32128609 Chemosensory function is decreased in rheumatoid arthritis. 2020 Jun PURPOSE: Research indicates that rheumatic disorders are accompanied by decreased chemosensory function. The present study aimed to specifically evaluate this issue in patients with rheumatoid arthritis (RA). METHODS: 212 RA patients (43 men, 169 women, mean age 59 ± 13.3 years), and 30 healthy controls (10 men, 20 women, mean age 40 ± 15.3 years), were included in this study. Chemosensory measurements consisted of olfactory testing using the "Sniffin' Sticks" test battery (with odor thresholds, odor discrimination and odor identification; OT, OD, OI) and gustatory testing on a suprathreshold and a quasi-threshold level using "taste sprays" and "taste strips", respectively. In addition, inflammatory markers (erythrocyte sedimentation rate, C-reactive protein) and RA autoantibodies (anti-cyclic citrullinated peptides, RA factors) were evaluated. RESULTS: Olfactory measurements showed 4% of the RA patients functionally anosmic and 40% hyposmic.

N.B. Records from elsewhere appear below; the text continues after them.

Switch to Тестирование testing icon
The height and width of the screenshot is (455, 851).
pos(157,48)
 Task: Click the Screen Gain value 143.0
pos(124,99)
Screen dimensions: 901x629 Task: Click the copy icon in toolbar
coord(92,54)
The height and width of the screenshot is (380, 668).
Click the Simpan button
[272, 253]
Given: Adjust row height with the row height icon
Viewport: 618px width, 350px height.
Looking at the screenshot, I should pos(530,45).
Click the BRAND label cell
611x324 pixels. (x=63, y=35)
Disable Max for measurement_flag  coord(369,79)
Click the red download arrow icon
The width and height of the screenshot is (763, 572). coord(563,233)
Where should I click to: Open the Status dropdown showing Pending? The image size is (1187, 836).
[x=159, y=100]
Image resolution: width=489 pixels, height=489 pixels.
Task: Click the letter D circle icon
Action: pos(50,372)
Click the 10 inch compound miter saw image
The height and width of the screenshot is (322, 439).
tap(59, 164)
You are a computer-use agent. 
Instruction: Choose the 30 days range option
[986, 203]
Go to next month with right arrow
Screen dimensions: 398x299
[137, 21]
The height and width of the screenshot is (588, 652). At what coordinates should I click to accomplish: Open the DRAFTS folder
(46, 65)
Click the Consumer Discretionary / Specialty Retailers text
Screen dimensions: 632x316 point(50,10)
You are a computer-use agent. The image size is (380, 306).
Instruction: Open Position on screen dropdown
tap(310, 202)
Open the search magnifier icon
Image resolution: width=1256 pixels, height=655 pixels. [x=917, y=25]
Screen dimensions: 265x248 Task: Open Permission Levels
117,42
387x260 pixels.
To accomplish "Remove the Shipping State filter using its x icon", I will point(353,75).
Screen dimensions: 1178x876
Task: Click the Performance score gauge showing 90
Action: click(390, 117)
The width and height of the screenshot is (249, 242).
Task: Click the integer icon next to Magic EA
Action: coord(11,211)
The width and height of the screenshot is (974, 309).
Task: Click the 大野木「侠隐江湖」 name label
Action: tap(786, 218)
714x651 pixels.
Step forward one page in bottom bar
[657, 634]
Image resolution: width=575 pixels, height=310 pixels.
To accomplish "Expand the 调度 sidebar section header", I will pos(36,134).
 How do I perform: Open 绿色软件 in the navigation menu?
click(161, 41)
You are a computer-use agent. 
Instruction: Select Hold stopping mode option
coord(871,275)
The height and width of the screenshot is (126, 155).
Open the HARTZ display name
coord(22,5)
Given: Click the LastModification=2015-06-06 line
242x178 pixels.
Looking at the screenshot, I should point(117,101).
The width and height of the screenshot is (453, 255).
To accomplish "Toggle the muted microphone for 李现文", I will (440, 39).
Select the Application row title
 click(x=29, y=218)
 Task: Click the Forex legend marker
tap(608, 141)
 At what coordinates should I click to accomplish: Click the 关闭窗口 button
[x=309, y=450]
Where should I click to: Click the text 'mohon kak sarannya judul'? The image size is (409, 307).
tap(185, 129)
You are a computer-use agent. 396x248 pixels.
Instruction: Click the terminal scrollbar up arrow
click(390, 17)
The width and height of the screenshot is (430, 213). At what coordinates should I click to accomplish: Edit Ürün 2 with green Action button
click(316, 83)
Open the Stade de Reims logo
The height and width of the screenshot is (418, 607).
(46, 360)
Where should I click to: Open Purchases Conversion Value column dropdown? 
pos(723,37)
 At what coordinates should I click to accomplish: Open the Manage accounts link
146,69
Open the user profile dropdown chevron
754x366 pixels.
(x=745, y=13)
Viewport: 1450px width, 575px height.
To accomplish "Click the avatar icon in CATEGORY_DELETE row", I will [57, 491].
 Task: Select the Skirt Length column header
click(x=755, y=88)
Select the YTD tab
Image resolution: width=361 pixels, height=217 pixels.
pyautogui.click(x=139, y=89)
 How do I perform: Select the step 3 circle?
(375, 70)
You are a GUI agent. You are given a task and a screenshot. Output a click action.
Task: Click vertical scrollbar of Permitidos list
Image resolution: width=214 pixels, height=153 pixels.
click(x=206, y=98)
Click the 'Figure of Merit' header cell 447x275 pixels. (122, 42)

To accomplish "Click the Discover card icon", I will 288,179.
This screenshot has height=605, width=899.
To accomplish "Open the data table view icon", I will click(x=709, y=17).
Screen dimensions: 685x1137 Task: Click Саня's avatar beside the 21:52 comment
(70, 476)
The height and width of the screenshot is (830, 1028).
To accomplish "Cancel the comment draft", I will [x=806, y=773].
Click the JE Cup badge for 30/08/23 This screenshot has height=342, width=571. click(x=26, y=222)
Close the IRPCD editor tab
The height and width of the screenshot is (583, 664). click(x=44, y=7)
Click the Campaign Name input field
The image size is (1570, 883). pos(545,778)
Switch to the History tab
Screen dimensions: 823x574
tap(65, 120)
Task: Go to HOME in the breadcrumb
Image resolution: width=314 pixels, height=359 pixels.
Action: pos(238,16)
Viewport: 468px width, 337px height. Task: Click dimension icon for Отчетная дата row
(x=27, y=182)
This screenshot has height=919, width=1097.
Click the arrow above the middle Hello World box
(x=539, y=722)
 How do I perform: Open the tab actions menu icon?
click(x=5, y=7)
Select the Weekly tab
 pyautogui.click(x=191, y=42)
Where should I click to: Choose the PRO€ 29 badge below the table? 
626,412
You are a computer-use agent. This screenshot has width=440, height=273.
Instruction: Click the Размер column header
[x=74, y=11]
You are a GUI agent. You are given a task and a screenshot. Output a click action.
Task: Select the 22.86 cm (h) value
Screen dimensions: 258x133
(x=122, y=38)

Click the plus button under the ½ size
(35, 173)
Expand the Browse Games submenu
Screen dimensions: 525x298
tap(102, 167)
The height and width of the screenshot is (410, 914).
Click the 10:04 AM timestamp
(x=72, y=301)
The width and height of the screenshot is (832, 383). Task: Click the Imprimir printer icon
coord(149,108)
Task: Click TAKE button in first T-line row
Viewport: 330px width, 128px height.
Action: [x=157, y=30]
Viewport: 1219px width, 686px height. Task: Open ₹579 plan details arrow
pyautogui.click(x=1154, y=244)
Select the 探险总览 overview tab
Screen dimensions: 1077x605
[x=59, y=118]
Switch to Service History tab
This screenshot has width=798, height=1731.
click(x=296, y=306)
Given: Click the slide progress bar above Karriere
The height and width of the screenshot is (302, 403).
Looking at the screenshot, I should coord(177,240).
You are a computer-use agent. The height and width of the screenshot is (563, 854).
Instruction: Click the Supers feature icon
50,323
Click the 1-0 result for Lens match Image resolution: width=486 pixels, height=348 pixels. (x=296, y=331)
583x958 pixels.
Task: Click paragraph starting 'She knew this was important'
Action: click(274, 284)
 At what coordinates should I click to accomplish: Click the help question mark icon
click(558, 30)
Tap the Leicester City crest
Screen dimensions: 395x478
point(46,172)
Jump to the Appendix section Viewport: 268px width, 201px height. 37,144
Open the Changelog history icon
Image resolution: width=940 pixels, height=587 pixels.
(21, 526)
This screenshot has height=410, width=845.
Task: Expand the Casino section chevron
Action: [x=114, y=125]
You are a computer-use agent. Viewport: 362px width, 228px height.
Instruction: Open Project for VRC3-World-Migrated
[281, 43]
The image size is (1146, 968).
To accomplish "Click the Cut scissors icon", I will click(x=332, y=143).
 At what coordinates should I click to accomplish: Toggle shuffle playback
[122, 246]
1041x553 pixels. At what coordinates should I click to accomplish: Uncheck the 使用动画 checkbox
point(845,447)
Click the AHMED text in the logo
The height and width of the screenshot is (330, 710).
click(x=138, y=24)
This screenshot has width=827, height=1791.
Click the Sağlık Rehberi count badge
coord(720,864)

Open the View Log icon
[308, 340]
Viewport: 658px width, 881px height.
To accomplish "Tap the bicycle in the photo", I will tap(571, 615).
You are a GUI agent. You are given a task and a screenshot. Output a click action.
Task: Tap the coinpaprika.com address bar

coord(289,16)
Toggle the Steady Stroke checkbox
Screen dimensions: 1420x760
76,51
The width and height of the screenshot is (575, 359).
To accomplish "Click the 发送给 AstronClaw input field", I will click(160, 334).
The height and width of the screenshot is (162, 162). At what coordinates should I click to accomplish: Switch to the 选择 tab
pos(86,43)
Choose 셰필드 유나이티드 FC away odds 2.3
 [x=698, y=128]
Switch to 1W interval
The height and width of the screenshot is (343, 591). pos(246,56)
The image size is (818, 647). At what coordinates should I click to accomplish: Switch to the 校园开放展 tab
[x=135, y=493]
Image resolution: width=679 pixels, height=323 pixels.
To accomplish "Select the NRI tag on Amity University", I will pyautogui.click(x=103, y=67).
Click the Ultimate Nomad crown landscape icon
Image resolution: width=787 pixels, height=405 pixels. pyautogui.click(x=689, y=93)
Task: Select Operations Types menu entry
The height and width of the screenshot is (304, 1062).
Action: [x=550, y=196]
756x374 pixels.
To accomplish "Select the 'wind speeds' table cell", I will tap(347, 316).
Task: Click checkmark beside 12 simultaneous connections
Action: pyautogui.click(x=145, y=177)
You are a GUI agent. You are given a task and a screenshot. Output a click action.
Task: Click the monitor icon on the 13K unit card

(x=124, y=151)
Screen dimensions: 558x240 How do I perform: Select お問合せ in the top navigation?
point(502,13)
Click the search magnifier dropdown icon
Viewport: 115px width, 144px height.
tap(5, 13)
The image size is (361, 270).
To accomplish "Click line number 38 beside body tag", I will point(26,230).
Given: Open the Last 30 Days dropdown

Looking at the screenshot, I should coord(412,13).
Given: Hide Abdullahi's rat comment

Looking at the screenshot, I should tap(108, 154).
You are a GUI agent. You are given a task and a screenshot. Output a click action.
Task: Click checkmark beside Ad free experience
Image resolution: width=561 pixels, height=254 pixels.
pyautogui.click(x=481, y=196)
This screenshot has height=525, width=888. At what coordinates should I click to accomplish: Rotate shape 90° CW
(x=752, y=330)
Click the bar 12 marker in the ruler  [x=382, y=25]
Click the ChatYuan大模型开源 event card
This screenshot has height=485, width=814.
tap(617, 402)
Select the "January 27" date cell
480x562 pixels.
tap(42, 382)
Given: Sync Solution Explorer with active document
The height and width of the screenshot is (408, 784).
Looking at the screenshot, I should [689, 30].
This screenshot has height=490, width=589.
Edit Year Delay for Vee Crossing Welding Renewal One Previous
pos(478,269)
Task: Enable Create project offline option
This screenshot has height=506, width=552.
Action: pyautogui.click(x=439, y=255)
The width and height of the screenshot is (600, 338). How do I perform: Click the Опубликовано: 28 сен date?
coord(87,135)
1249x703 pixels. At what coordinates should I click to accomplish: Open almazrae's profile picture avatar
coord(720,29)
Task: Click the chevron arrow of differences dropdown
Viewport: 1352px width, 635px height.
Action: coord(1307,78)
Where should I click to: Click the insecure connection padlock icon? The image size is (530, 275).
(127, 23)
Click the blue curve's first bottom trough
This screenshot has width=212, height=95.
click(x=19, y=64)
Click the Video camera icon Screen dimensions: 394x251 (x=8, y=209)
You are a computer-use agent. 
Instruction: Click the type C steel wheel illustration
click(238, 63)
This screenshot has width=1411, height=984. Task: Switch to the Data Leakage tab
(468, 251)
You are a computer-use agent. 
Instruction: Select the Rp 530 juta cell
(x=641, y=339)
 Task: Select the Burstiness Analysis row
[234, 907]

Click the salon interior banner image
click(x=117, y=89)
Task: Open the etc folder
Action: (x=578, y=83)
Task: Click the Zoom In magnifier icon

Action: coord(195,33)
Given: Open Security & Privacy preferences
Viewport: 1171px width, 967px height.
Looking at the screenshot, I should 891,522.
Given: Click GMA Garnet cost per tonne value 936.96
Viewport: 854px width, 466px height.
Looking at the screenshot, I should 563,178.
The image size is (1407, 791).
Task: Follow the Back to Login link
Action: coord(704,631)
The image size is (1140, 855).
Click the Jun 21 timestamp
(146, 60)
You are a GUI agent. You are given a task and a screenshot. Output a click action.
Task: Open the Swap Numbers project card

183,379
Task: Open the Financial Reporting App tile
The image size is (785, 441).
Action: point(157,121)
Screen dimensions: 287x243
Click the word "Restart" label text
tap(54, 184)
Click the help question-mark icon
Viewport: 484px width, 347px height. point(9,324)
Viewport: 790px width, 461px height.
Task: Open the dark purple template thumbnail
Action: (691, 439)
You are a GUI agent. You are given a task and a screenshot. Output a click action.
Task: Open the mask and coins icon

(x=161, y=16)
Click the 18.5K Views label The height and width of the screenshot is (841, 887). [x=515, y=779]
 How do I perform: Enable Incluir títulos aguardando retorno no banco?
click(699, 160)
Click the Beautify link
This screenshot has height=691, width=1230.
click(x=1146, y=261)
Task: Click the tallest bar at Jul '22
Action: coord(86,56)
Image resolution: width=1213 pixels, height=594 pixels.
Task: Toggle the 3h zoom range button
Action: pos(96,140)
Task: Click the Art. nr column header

RA patients scored significantly lower in suprathreshold olfactory tests (OD, OI) compared to controls (OI: 12.5 ± 2.5 vs. 14.1 ± 1.3; OD: 11.3 ± 2.7 vs. 12.9 ± 1.7). In addition, RA patient had decreased taste function compared to healthy individuals (10.4 ± 2.6 vs. 11.7 ± 1.7). Chemosensory function did not correlate with parameters related to the severity of disease. CONCLUSION: Chemosensory function (taste, OD and OI) appears to be decreased in RA patients. In contrast, OT was not affected. Changes in chemosensory function seem to be independent of disease parameters such as duration of disease or disease activity.